For 2013 Ada Lovelace Day, Little Miss Geek created a campaign to put the 'Her In Hero'. Saying that 'Brilliant successful women in technology exist, but they are not celebrated in the same way their male counterparts are', the campaign urged schools and MPs to celebrate great female technologists, scientists and inventors to inspire girls with brilliant role models.

The campaign took place at over 15 schools across the UK, reaching out to over 10,000 students and gaining the support of over 40 MPs including Ms Jo Swinson MP, Hon Ed Vaizey MP, and Rt Hon Theresa May MP. The campaign received media coverage across Metro and the Guardian.

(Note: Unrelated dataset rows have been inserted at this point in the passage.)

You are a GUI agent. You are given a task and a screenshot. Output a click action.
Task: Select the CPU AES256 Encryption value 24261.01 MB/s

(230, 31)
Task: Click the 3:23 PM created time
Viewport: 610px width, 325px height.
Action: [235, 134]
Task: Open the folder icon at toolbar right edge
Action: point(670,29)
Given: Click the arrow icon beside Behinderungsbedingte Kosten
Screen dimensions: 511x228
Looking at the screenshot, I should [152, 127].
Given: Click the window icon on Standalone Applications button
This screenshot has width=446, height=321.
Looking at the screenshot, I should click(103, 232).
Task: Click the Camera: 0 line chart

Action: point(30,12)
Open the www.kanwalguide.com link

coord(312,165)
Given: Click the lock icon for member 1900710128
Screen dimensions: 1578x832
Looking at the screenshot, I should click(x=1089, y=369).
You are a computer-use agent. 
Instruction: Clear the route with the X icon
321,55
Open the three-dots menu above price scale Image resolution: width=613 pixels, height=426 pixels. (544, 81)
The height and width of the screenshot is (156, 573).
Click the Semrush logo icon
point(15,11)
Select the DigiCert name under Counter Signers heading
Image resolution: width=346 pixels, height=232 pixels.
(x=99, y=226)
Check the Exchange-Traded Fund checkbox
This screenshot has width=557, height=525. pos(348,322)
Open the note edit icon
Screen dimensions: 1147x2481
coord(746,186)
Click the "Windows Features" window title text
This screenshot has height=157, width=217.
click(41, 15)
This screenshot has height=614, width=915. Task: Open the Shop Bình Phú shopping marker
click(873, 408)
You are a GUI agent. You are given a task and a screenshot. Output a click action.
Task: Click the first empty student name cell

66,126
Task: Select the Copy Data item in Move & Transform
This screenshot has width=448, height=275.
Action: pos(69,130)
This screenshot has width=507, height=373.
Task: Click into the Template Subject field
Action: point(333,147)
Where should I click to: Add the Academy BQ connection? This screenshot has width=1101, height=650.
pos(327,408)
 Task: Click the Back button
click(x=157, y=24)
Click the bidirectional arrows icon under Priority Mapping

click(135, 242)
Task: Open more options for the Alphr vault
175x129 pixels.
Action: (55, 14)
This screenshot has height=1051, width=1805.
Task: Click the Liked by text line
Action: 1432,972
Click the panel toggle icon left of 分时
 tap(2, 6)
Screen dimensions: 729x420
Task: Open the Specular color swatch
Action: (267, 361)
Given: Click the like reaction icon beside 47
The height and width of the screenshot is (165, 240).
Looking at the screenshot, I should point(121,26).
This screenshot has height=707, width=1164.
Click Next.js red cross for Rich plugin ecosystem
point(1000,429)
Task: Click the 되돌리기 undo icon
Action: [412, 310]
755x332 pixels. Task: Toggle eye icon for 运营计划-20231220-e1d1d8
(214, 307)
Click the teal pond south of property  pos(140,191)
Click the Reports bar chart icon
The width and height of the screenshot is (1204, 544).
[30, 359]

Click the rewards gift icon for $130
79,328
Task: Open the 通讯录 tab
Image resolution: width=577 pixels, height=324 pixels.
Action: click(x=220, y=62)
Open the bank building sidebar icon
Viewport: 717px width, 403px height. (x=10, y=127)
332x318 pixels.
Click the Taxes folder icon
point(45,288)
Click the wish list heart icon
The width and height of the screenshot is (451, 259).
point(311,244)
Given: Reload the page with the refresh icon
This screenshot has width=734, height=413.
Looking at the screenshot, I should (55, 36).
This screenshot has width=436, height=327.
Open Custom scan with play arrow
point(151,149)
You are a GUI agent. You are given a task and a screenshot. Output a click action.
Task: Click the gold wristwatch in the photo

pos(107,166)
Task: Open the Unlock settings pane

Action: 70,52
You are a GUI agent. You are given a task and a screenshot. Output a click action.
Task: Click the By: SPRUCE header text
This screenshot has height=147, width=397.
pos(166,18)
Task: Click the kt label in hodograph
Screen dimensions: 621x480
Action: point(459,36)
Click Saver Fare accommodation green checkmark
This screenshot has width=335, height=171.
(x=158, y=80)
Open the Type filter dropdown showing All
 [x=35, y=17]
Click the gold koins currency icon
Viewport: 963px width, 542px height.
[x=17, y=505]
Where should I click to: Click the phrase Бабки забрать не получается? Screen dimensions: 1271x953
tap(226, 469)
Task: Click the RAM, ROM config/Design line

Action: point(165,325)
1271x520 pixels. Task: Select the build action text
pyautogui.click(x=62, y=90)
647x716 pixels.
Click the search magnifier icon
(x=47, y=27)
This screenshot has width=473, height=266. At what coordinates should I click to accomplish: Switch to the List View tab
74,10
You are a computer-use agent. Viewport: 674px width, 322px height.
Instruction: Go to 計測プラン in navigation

An event was held on the morning of Ada Lovelace Day at Highgate Wood School, featuring a talk from Siobhan Reddy of Media Molecule on her experiences with the games industry and how she got into it.

== School Takeovers ==

On 8 March 2013 (International Women's Day) Little Miss Geek ran the ‘Little Miss Geek ICT School Takeover’ at two schools in London: Queen Elizabeth's School for Girls and St Saviour's and St Olave's Church of England School. MP Simon Hughes attended the session and Boris Johnson who commented on the day. The events made use of Raspberry Pi computers in order to give girls actual software development experience, and address the gender imbalance in the technology industry.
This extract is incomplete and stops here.